Ai distretti invece si rivolgono gli adulti. Ma anche qui la storia non cambia. «Quelle che vengono da noi sono donne che hanno già preso una decisione ed è difficile che cambino idea – confessa un’ostetrica – molto spesso sono straniere ed il fatto di essere rimaste incinte per loro è solo un problema da risolvere. Personalmente non conosco medici che abbiano insistito per far cambiare idea a chi vuole abortire, né so se il personale dei distretti è a conoscenza dei progetti a sostegno alle mamme in difficoltà, l’unica cosa che posso affermare è che ci sono medici che rifiutano di lavorare al distretto anche perché non vorrebbero trovarsi di fronte a situazioni del genere».

La polemica sulla pillola Ru486Storace: «Toscana regina dell’aborto». Rossi: «È falso»La Toscana è «la regina dell’aborto». L’accusa lanciata dal ministro della salute Francesco Storace durante un incontro a Firenze ha innescato una dura polemica con l’assessore regionale alla salute, il ds Enrico Rossi.
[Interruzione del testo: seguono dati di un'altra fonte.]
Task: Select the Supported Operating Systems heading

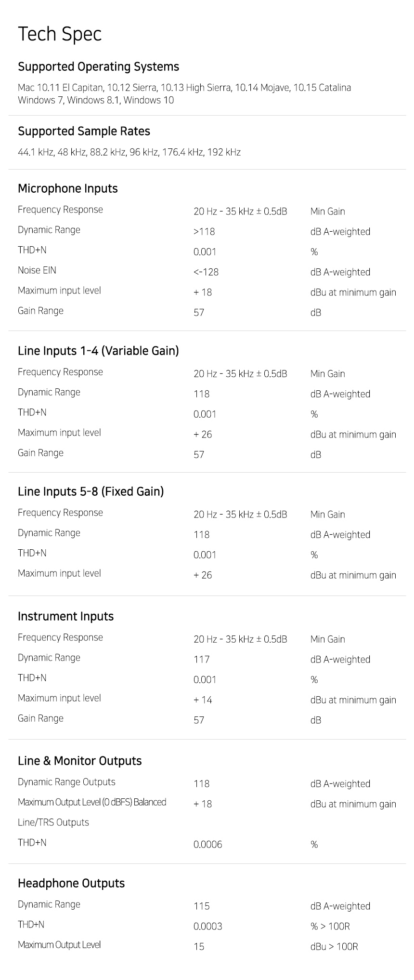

È stato quest’ultimo, infatti, a dare l’ok all’utilizzo di una legge del 1997 come «cavallo di Troia» per permettere, nell’ospedale di Pontedera, l’aborto chimico con la Ru486, nonostante che il farmaco non sia ancora registrato in Italia. Il ministro – e lo ha annunciato proprio da Firenze – ha poi provveduto a modificare il regolamento di quella legge in modo da ostacolarne l’uso improprio. In pratica si ribadisce che si può importare dall’estero un farmaco non registrato solo per curare una malattia. E l’aborto non è una malattia. «Se avessimo aggirato le leggi vigenti come sembra pensare il ministro – ha replicato Rossi – non ci sarebbe bisogno di cambiarle. Sono passati oltre tre mesi da quando in Toscana si è iniziato ad utilizzare il farmaco Ru 486, il ministro non è intervenuto in alcun modo. Noi abbiamo lavorato nel rispetto della legge». Quanto alla Toscana come «regina dell’incentivo all’aborto», Rossi considera le parole del ministro come «offensive non tanto per l’assessorato ma per tutti gli operatori sanitari della Toscana».